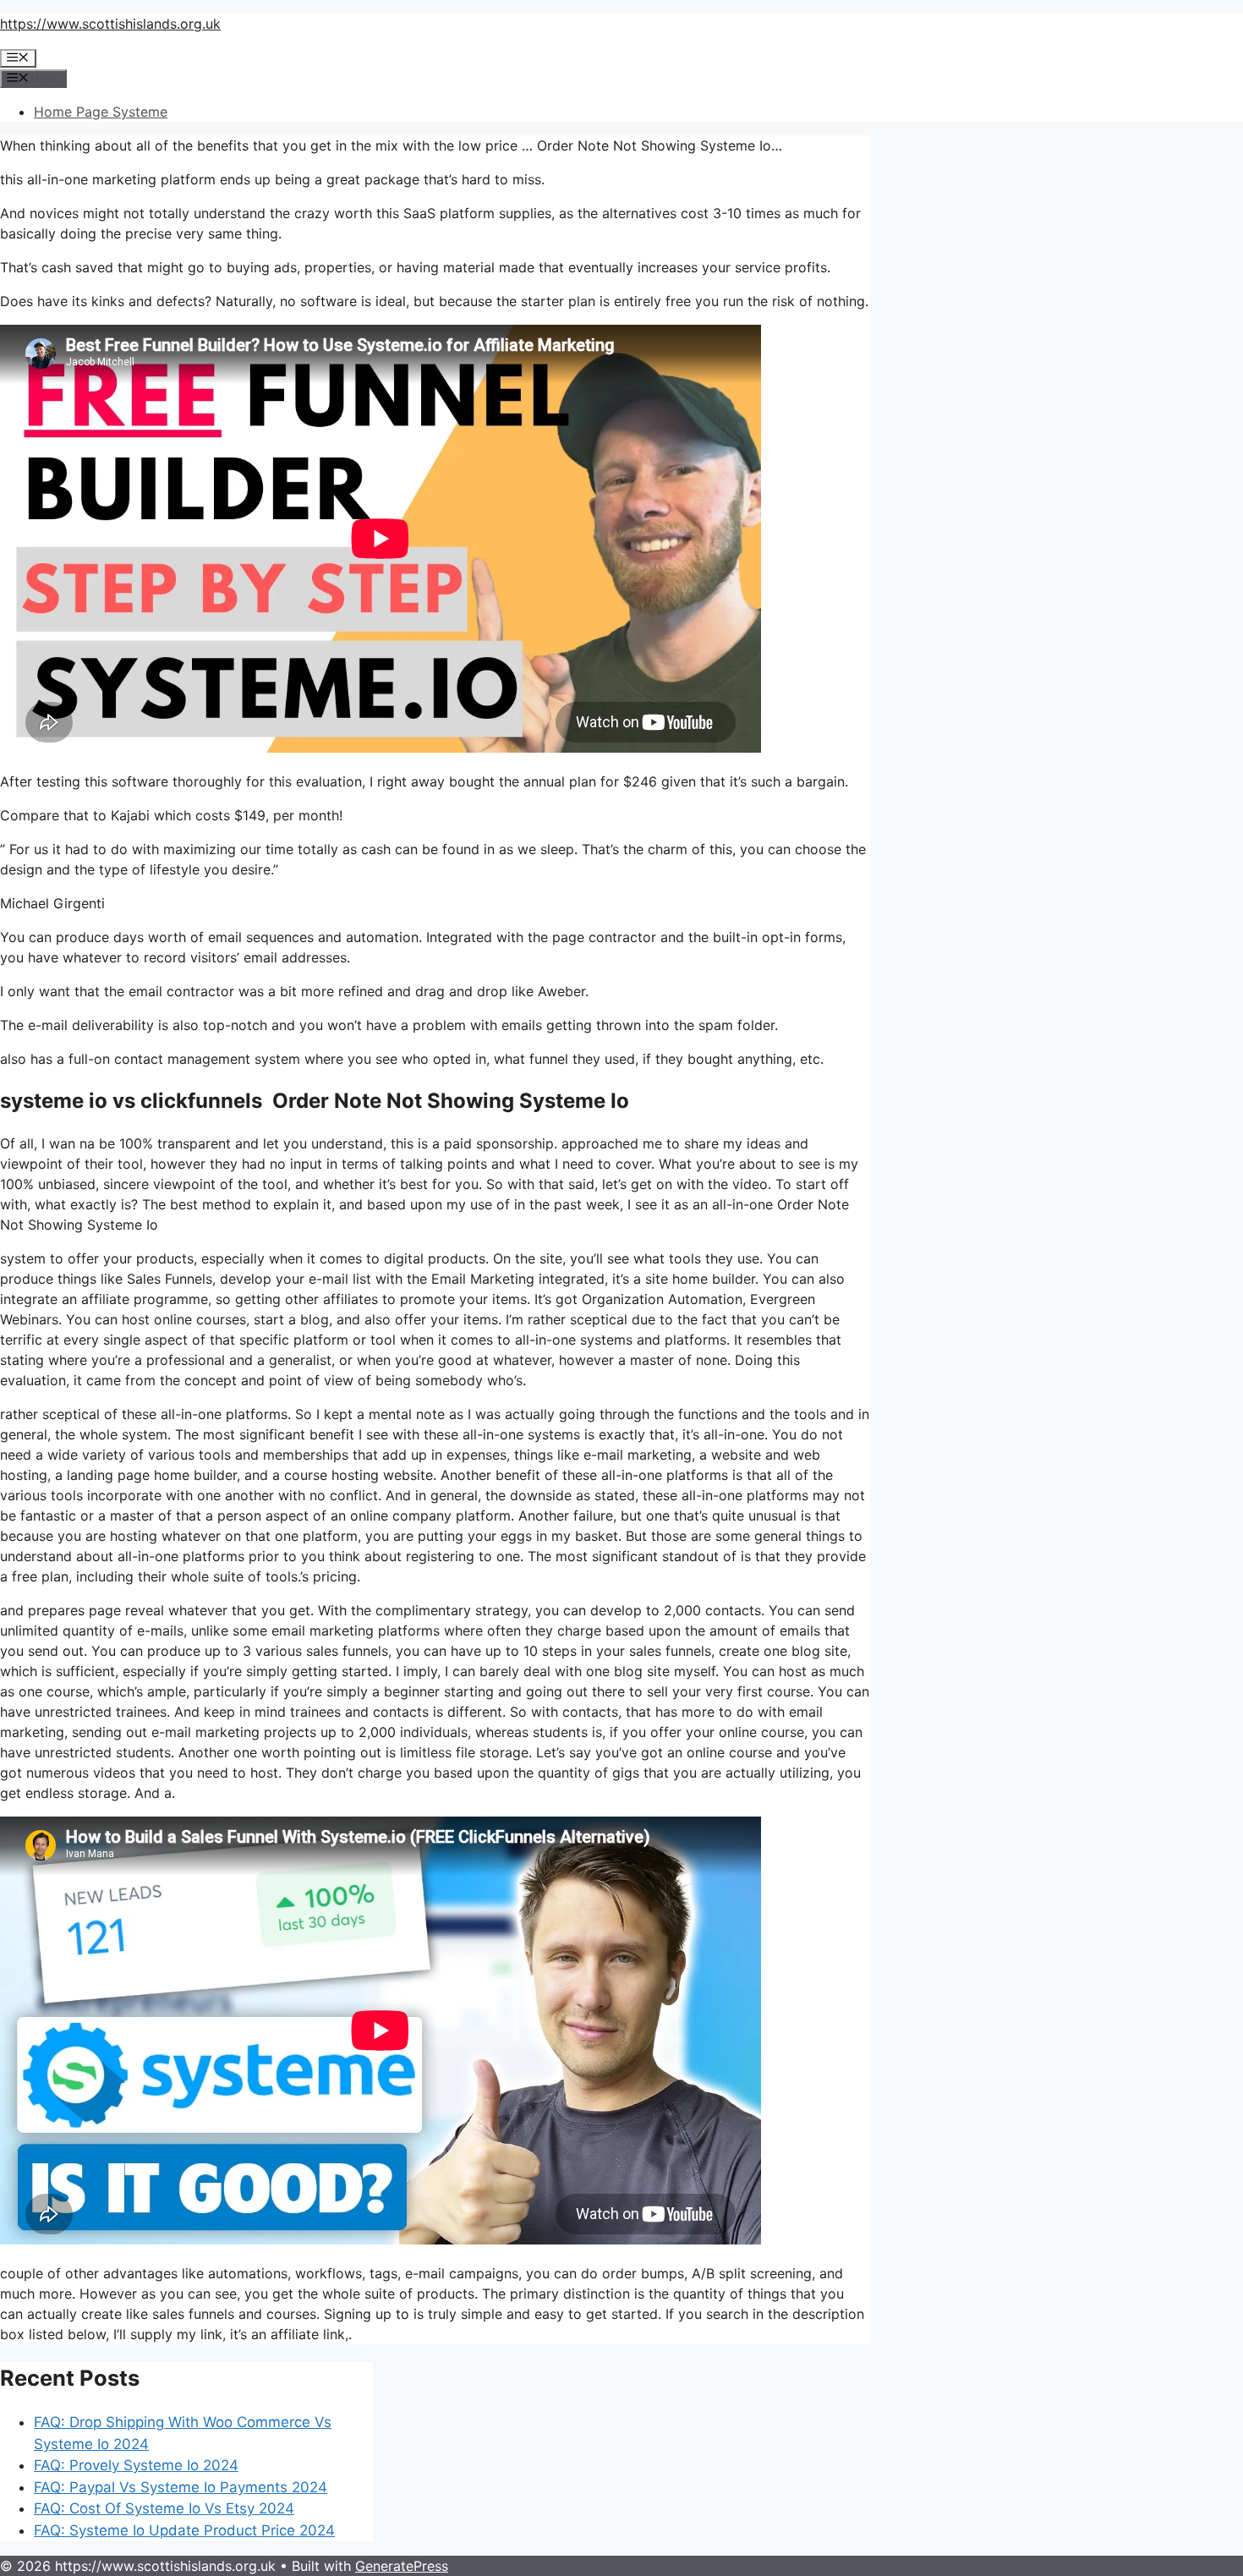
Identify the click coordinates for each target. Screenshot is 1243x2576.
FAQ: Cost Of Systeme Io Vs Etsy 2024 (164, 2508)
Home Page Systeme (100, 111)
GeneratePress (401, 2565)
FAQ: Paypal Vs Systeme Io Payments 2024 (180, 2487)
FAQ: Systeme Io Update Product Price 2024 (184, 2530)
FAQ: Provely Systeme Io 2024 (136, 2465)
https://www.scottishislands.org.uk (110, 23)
● ● ●
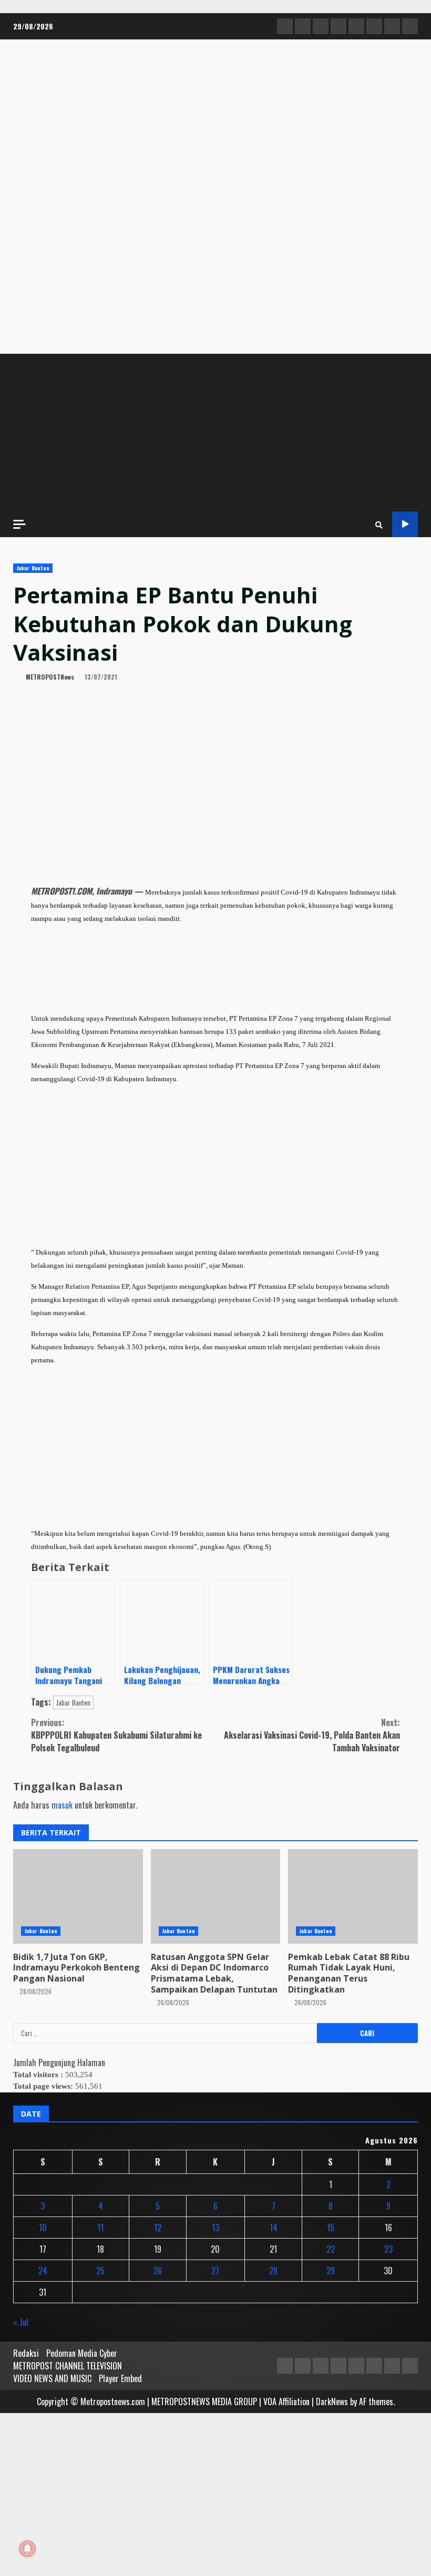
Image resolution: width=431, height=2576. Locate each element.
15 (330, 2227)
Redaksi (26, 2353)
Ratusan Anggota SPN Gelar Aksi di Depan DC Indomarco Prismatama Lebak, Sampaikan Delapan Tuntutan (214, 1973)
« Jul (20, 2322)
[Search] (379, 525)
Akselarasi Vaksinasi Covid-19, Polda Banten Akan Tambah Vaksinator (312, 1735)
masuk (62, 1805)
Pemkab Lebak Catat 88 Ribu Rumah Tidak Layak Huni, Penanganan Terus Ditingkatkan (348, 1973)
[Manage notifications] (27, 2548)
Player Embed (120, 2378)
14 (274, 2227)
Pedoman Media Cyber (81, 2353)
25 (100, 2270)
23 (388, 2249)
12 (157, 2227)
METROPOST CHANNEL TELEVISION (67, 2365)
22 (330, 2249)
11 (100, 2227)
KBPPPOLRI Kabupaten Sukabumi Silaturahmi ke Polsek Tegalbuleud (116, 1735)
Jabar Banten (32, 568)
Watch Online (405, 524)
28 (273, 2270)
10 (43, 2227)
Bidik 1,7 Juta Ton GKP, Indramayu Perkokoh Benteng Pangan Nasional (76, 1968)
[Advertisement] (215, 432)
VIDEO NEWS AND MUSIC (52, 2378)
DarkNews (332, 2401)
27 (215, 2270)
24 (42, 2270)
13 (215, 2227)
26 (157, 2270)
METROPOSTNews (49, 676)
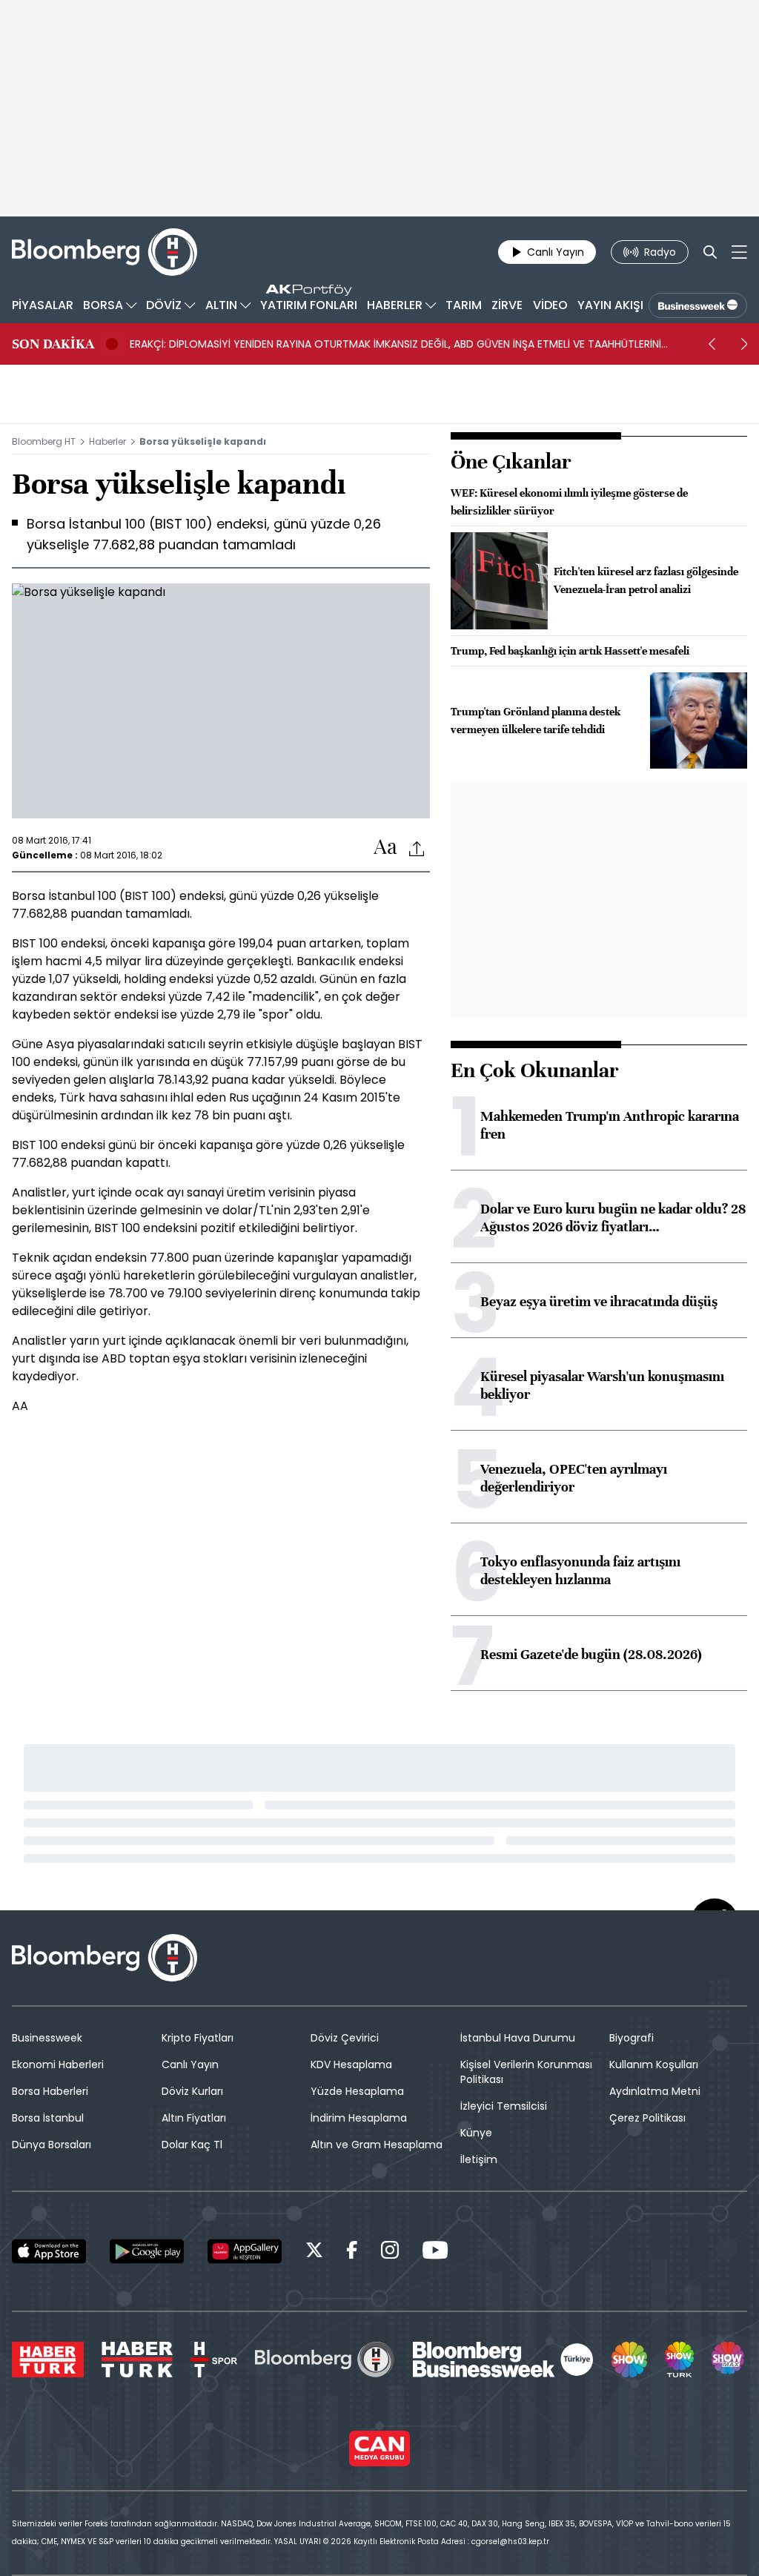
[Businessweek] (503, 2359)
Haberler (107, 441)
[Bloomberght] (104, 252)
● ● ●
WORK ORDER
With the pictures left out, write out exactly the lines above from the one containing "12 (157, 2227)" through the one containing "[Bloomberght] (104, 252)".

EXERCISE OUTPUT
12 (157, 2227)
METROPOST CHANNEL TELEVISION (67, 2365)
22 (330, 2249)
11 (100, 2227)
KBPPPOLRI Kabupaten Sukabumi Silaturahmi ke Polsek Tegalbuleud (116, 1735)
Jabar Banten (32, 568)
Watch Online (405, 524)
28 (273, 2270)
10 (43, 2227)
Bidik 1,7 Juta Ton GKP, Indramayu Perkokoh Benteng Pangan Nasional (76, 1968)
[Advertisement] (215, 432)
VIDEO NEWS AND MUSIC (52, 2378)
DarkNews (332, 2401)
27 (215, 2270)
24 (42, 2270)
13 (215, 2227)
26 (157, 2270)
METROPOSTNews (49, 676)
[Businessweek] (503, 2359)
Haberler (107, 441)
[Bloomberght] (104, 252)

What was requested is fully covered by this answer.